== Document section ==
- - - -

Pants were seized in the central city of Kryvyi Rih and are advertised on a justice ministry website for online auctions, called Setam.
The starting price for one pair is 19.4 hryvnia (£0.50; $0.70).
There have also been cases of the state auctioning off cows and sheep. The Covid pandemic has raised the number of registered Ukrainian debtors above 2m.
The number of debtors grew by 300,000 last year, according to official data seen by BBC Ukrainian.
There was indignation on Ukrainian social media last year when two confiscated pet dogs were put up for sale. And an MP, Yevgeniy Brahar, became the butt of jokes for suggesting that a hard-up pensioner should sell her dog in order to pay her bills.

A report by the OECD economic think-tank in December says that, due to the Covid-19 pandemic, Ukraine may face its worst recession in decades, leaving more than 9m of its 41m people in poverty.

- - - -

== Extracted records ==
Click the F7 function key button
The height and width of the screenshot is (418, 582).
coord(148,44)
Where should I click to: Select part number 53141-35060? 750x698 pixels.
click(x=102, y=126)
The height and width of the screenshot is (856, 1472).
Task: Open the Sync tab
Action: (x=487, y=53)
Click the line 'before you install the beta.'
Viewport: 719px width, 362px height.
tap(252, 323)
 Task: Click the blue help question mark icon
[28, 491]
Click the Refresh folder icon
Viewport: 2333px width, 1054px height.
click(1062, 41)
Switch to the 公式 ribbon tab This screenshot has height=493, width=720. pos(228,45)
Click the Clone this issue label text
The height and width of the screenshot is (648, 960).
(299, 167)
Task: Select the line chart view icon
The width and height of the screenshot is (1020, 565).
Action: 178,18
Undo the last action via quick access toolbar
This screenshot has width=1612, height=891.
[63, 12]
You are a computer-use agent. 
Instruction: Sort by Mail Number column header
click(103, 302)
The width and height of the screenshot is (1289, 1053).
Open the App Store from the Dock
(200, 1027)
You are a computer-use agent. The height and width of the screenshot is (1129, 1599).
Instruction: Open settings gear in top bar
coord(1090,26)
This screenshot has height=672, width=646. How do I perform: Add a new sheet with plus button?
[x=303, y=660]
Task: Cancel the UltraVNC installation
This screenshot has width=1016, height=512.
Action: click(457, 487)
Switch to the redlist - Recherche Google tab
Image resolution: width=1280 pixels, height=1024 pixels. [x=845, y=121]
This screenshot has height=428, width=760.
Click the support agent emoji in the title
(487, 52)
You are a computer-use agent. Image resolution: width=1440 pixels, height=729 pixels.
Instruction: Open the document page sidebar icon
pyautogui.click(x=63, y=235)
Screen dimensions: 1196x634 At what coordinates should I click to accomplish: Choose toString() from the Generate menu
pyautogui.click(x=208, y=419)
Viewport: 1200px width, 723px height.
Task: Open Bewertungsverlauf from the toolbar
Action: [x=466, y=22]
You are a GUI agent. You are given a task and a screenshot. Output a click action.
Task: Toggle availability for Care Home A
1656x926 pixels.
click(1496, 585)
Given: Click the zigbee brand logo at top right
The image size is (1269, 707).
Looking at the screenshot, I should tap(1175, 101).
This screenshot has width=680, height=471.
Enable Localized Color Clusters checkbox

- - - -

== List of tasks ==
1. Say whether each statement agrees with the text on Ukrainian debt auctions. For each, answer yes or no and quote the words from the text that decide it.
(a) One pair of the seized pants has a starting price of 19.4 hryvnia.
(b) The number of debtors rose by 3m last year.
(c) The OECD report came out in December.
2. Continue the text on Ukrainian debt auctions from the point where it ends.

== Solved problems ==
1.
(a) Yes: "The starting price for one pair is 19.4 hryvnia"
(b) No: "The number of debtors grew by 300,000 last year"
(c) Yes: "A report by the OECD economic think-tank in December"

2.
And according to UN research, since the beginning of the pandemic more than 40% of Ukrainian families have seen at least one family member lose their job.
The official web-based system for auctioning debtors' property was launched in 2015, and the justice ministry says some 14.1bn hryvnia (£364m; $506m) of property has been sold on it so far.
The ministry also donates some property seized by the customs service to orphanages, hospitals and schools.